Carry on the guide to BNF and syntactical graphs from the point where it ends, keeping its tone and layout.

Supplied passage>

___

BNF & Syntactical Graphs
Welcome to the comprehensive guide on Backus-Naur Form (BNF) and Syntactical Graphs. These are fundamental tools in computer science for describing the syntax of programming languages, protocols, and formal languages.
What is BNF?
Backus-Naur Form (BNF) is a notation technique for context-free grammars, developed by John Backus and Peter Naur in the 1960s. It's used to describe the syntax of programming languages and other formal languages in a precise, unambiguous way.
Key Components of BNF
- Non-terminals: Abstract syntactic categories (like <expression>)
- Terminals: Actual symbols that appear in the language (like keywords, operators)
- Production rules: Define how non-terminals can be expanded
- Meta-symbols: Special notation used in BNF itself
BNF Notation
<non-terminal> ::= terminal | <another-non-terminal>
::= means "is defined as"
| means "or" (alternative)

___

Stored data>
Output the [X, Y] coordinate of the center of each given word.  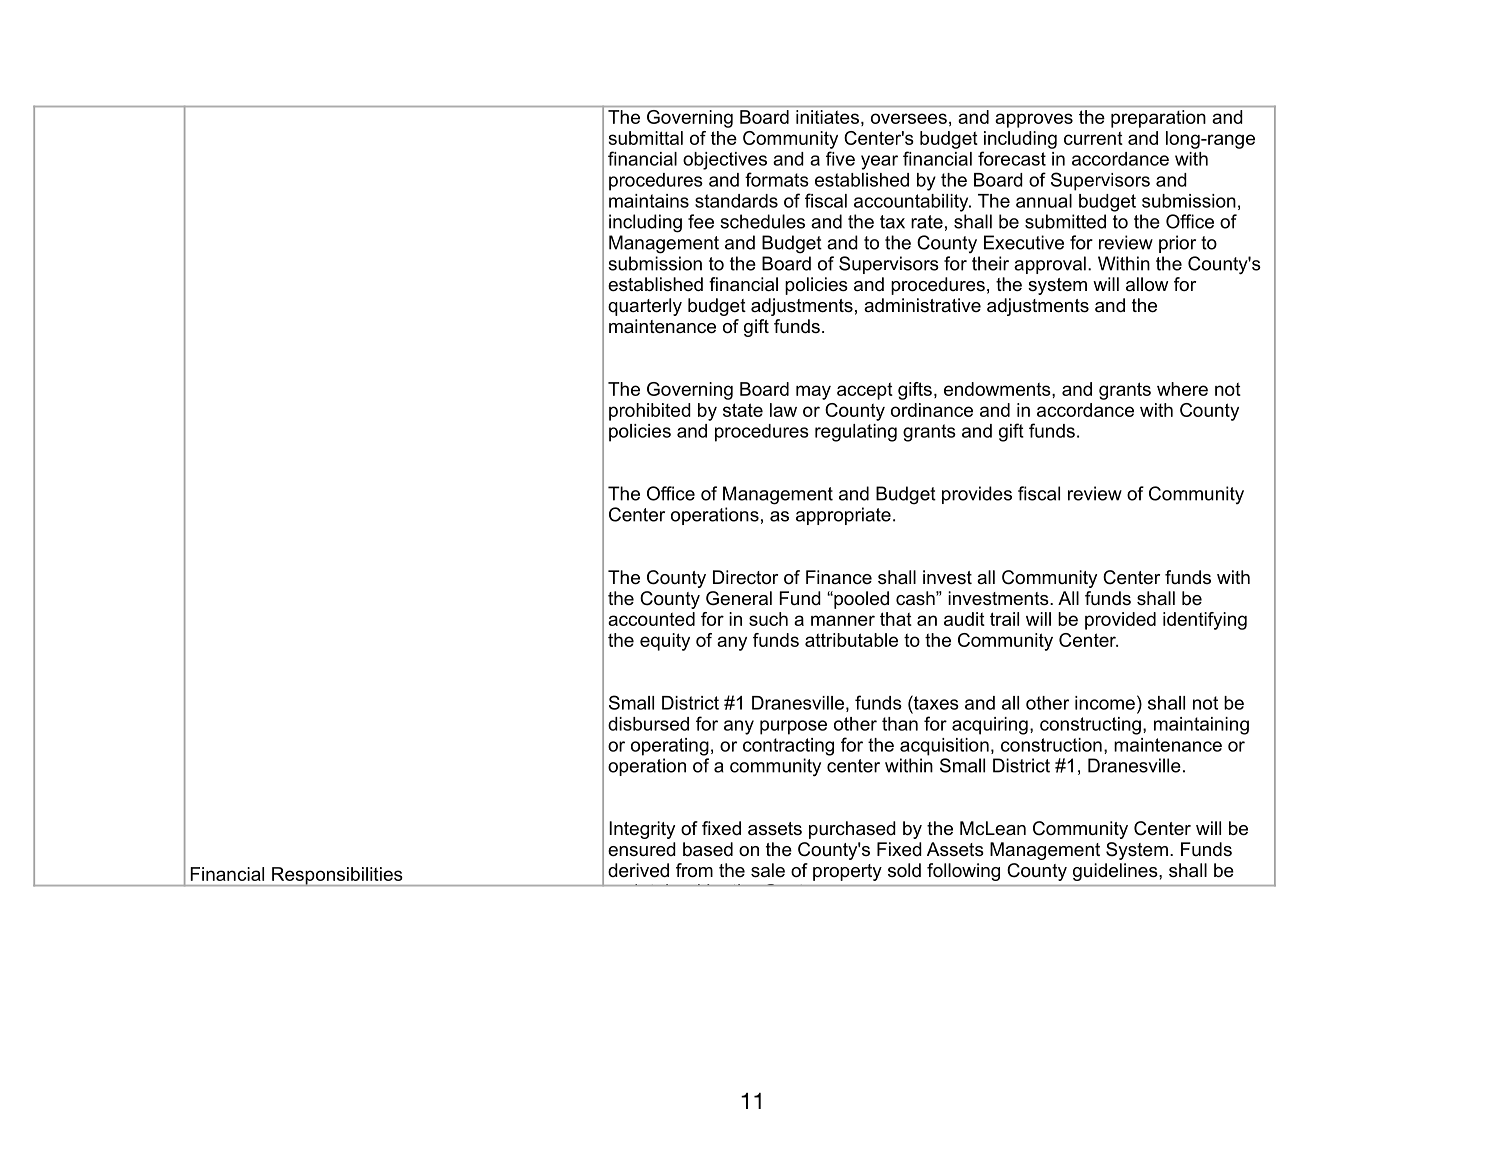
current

___

Final answer>
< > enclose non-terminals
BNF Examples
Simple Arithmetic Expression
<expression> ::= <term> | <expression> "+" <term> | <expression> "-" <term>
<term> ::= <factor> | <term> "*" <factor> | <term> "/" <factor>
<factor> ::= <number> | "(" <expression> ")"
<number> ::= <digit> | <number> <digit>
<digit> ::= "0" | "1" | "2" | "3" | "4" | "5" | "6" | "7" | "8" | "9"
Simple Programming Language Statement
<statement> ::= <assignment> | <if-statement> | <while-loop>
<assignment> ::= <identifier> "=" <expression> ";"
<if-statement> ::= "if" "(" <condition> ")" <statement>
<while-loop> ::= "while" "(" <condition> ")" <statement>
Extended BNF (EBNF)
Extended BNF adds additional operators to make grammar more concise and readable:
[ ] Optional (zero or one occurrence)
{ } Repetition (zero or more occurrences)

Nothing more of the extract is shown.